— Не обращайте на него внимания, — прошептал сумасшедший повар по-немецки, придвигаясь поближе. — Он невежда и не понимает музыки.
Скоро хозяин удалился; вино и карты появились снова. Сумерки долго не уступали надвигавшейся темноте. За стеклами веранды — там сидела вся компания — виднелись холодные безлесные горы и залив; вся жизнь, казалось, сосредоточилась в доме в азартной и бурной карточной игре. Мои размышления о символичности гор и свечей на столе, моря и страстей людских, о том, что происходит, «когда человек повстречался с горами», — эти мои размышления были прерваны. Веселье приняло новый оборот: стали изводить насмешками повара, но совсем доконало меня то, что красочные испанские карты, как оказалось, были сделаны в Кливленде, штат Огайо.
Игра прекратилась. Несчастный повар, надрываясь в крике, обвинял партнеров в истинном или мнимом жульничестве, жертвой которого он стал. Наконец, бормоча гневные проклятия, он отправился спать. Вскоре за ним последовали и остальные.
Когда я вошел в спальню, повар снимал покрывало со своей аккуратно застланной постели, на которой в отличие от других были простыни и подушка в наволочке.
— Ложитесь тут, сеньор, — сказал он.
— А где же вы будете спать? — спросил я.
— Э, где-нибудь, — ответил повар, указывая на пол.
Все кровати были заняты, и спать ему в самом деле оставалось только на полу; поэтому, несмотря на мольбы старика, я не принял его жертву.
В комнате стояло зловоние: в ней спали семеро грязных людей, а дверь и окна были заперты; но я устал и скоро забылся сном.
Что это? Я очнулся от блаженного забытья. В полудреме мне слышались нежные, как колокольчики, звуки музыки. Ничем не связанное воображение ткало из этих волшебных мелодических нитей мир вечной, бесплотной красоты. Медленно я пробуждался, пытаясь осознать и яснее определить узор сладостной иллюзии. И скоро, все еще лежа с закрытыми глазами и слушая, как снова и снова повторяется волшебная песня колокольчиков, я вдруг узнал эту мелодию: то была старинная немецкая песенка[31].
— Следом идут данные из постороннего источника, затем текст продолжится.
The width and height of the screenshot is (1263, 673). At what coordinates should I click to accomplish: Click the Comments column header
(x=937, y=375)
Она повторялась и повторялась в своей очаровательной бессмысленности. Где я?
Я отбросил одеяло, которое во сне натянул на голову, и сел. Холодный серый рассвет проникал в грязную комнату, стали видны закутанные в одеяла тела спящих. Мой помощник лежал рядом, лицо его приняло во сне злобное выражение. На столике возле койки повара стоял маленький будильник, и старик, которому он своей песенкой возвещал, что пора подниматься, лежал в постели, устремив на меня странный, безумный взгляд.
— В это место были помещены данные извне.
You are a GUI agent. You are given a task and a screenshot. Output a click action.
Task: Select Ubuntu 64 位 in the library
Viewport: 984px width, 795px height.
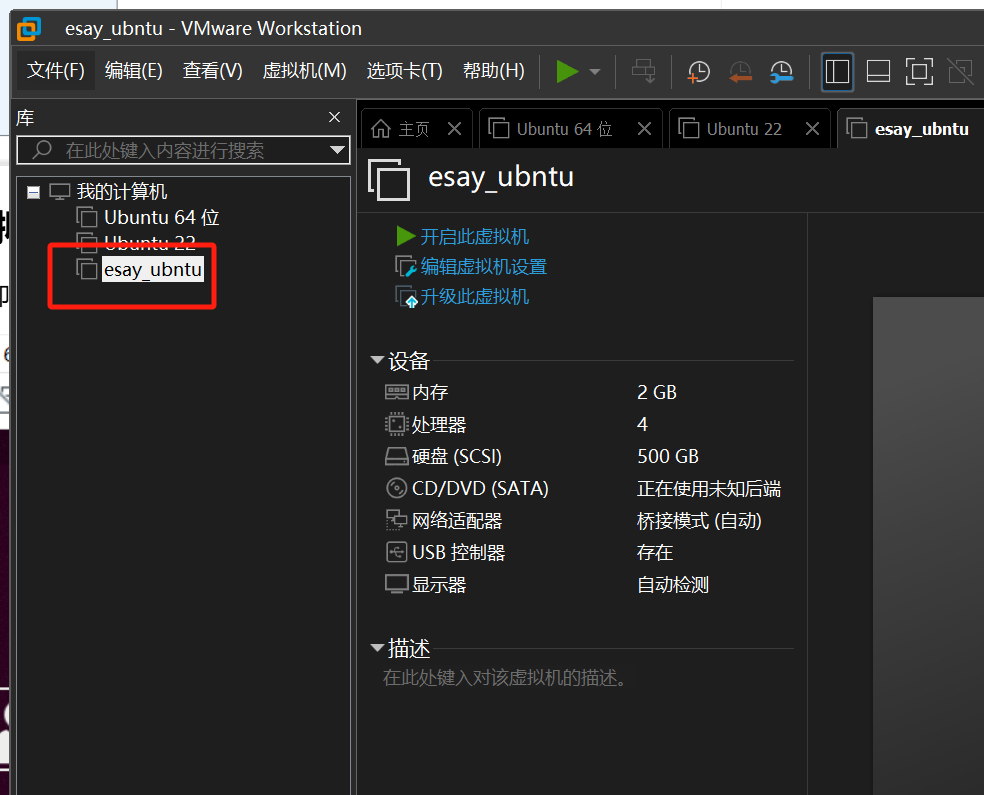(x=161, y=217)
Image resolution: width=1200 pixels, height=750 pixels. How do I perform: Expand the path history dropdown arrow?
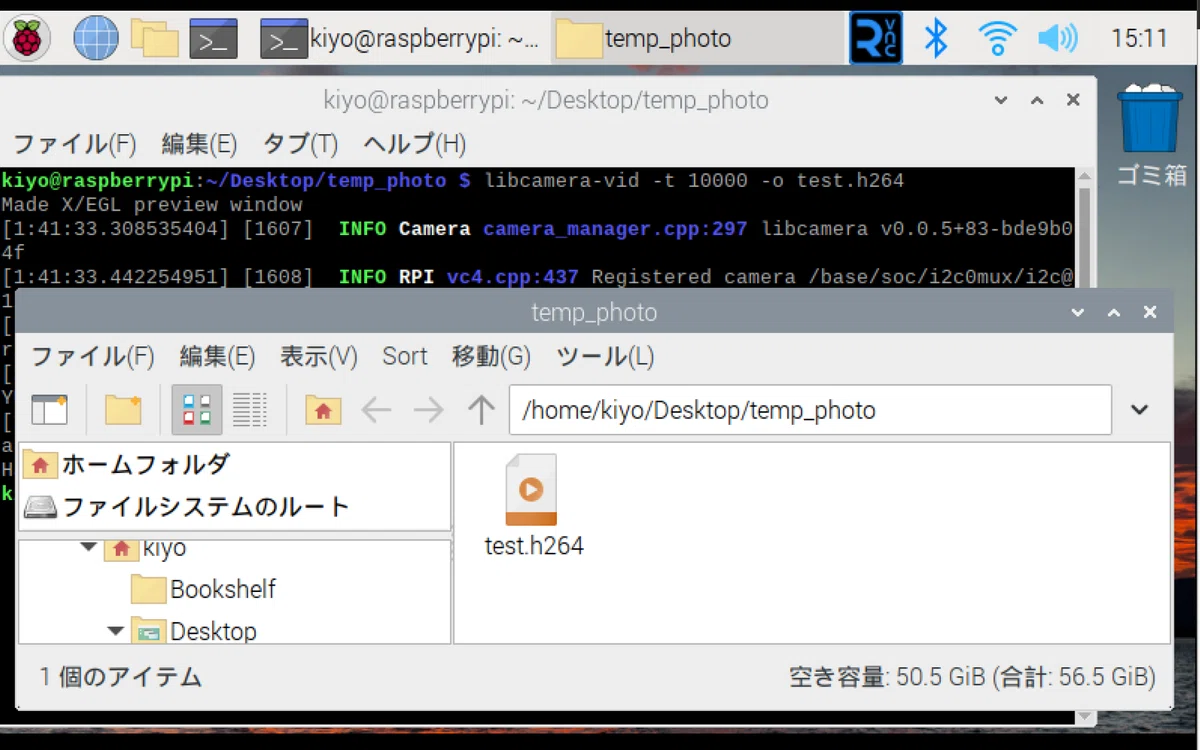[x=1139, y=409]
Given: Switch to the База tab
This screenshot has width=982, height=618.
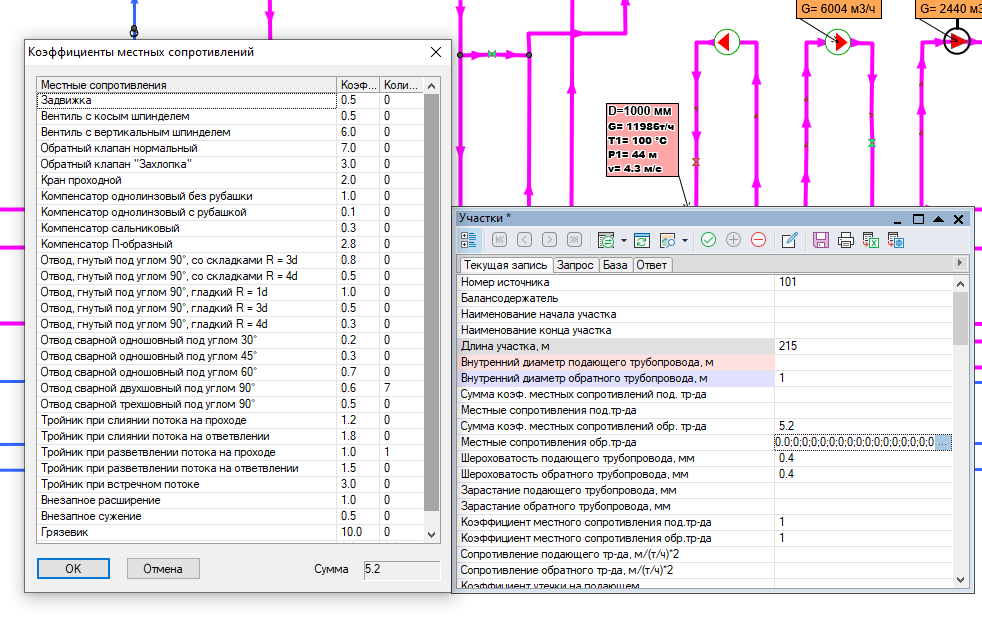Looking at the screenshot, I should point(615,265).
Хотя все уверяли, что реку Лапатая вброд не перейти, нас это теперь совсем не беспокоило: добряк Франсиско, чуждый условностей, позаботится о лошадях независимо от того, разрешат хозяева их взять или нет. Мы поедем верхом, — эту хитрость мы уже тщательно продумали со своим другом Франсиско, все подготовили и обо всем договорились. Теперь мы ни от кого не зависели, и наша уверенность повлияла на недоброжелательных хозяев. Быть может, не последнюю роль тут сыграло красноречие помощника, который не скупился на хвалы моей персоне; как бы то ни было, хозяева дрогнули и стали несколько любезнее.
На следующий день после приезда я сидел с видом полного безразличия, а помощник рассказывал хозяевам:
— Сеньор — большой человек, сеньор доводится родственником президенту Соединенных Штатов, который очень ему доверяет. К тому же он близкий друг президента Чили.
Так он болтал и болтал, пока наконец хозяева, предварительно удалившись, чтобы посоветоваться, не объявили, что нам дадут лошадей для переправы через реку, а там мы сможем продолжить свой путь в Ушуаю.
— Прекрасно, — сказали мы и, как было условлено, на следующее утро, третьего декабря, отправились дальше.
— Прощай, Франсиско, прощай, бедняга безумный повар, прощайте, молодой дон Антонио! Пусть цветет ваша доброта, несмотря на злобное окружение.
Мы перебрались через сверкающие отмели залива. Пригревало яркое солнце, дул западный ветер и, казалось, очищал наши души от налета двухдневных воспоминаний. Господи, как славно, что мы снова свободны и снова в пути!
Обогнув залив близ его устья, несколько часов поднимались по проторенной дороге в лес, а около полудня добрались до реки. Посмеялись, вспомнив, как нам предсказывали, что ее невозможно перейти вброд: вода не доходила нам и до пояса. Река текла по широкому галечному руслу между надежными берегами.
31
Мой домик треугольный, в нем только три угла.
А будь их в нем не столько, то был бы дом не мой (нем.).